The NFL on Monday announced an indefinite delay to offseason programs and a ban on travel to meet with free agents.

League commissioner Roger Goodell announced the directives following discussions with NFLPA executive director DeMaurice Smith and consultations with the medical teams for the NFL and NFLPA.

The changes to the offseason come due to the COVID-19 (coronavirus) pandemic have caused cancelations and postponements inside and outside of the sporting world.

The NFL last week announced changes to the pre-draft scouting processes. On Monday, the league announced the NFL Draft scheduled for next month in Las Vegas will not be a public event.

"Based on the most recent guidance provided by leading health officials, and in consultation with the NFLPA and both our and the union's medical advisors, we believe this is the appropriate way to protect the health of our players, staff, and our communities,” Goodell said in a statement. “We will continue to make decisions based on the best advice from medical and public health experts and will be prepared to make further modifications as needed."


New head coaches would have been allowed to begin their offseason programs on April 6. All other teams, such as the 49ers and Raiders, would have been allowed to open their offseason programs on April 20.

The new league year and the opening of the free-agent signing period is scheduled to begin at 1 p.m. on Wednesday. The NFL put into place rules against travel. NFL clubs may not bring any free agent player to a club facility or other location to meet with club personnel.

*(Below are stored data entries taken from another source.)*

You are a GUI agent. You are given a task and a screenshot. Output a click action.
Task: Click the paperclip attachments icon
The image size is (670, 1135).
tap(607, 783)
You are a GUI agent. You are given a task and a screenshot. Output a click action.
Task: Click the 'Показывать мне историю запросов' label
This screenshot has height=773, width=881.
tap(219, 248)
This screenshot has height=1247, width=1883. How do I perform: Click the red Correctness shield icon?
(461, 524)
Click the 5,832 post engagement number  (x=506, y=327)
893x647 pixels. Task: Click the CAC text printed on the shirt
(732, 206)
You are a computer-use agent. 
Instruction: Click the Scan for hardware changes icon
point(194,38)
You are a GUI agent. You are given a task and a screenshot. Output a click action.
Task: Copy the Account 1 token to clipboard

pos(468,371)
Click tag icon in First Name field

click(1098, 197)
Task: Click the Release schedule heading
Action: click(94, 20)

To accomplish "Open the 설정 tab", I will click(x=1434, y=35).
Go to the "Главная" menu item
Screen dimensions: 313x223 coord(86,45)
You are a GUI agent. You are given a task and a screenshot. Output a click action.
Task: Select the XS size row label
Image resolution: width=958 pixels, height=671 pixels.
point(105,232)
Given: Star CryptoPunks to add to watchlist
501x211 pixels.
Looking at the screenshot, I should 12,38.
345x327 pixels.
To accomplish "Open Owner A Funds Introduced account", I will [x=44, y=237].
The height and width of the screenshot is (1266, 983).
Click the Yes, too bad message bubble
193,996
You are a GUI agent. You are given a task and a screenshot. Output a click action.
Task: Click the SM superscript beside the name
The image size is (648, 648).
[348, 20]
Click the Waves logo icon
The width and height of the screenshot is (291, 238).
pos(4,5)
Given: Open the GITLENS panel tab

Also, club personnel, including members of the club medical staff, may not travel to any location to meet with or conduct a medical examination of a free-agent player.

[RELATED2020 NFL Draft will be held but without public events in Las Vegas]

The NFL and NFLPA are developing protocols that will allow clubs the opportunities to review medical records of free agents from their prior clubs and to arrange for a free agent player to have a medical exam in the player's home city or at another nearby location.

The league said it also is closing team facilities to players, other than those undergoing medically-supervised rehabilitation and treatment, for the next two weeks. "It is our responsibility to work together and protect the health, safety and well being of everyone in our business,” Smith said in a statement. “Nonetheless, public safety is paramount during this national emergency and we will continue to work with the NFL, medical experts and seek guidance from federal agencies to adjust our business practices accordingly."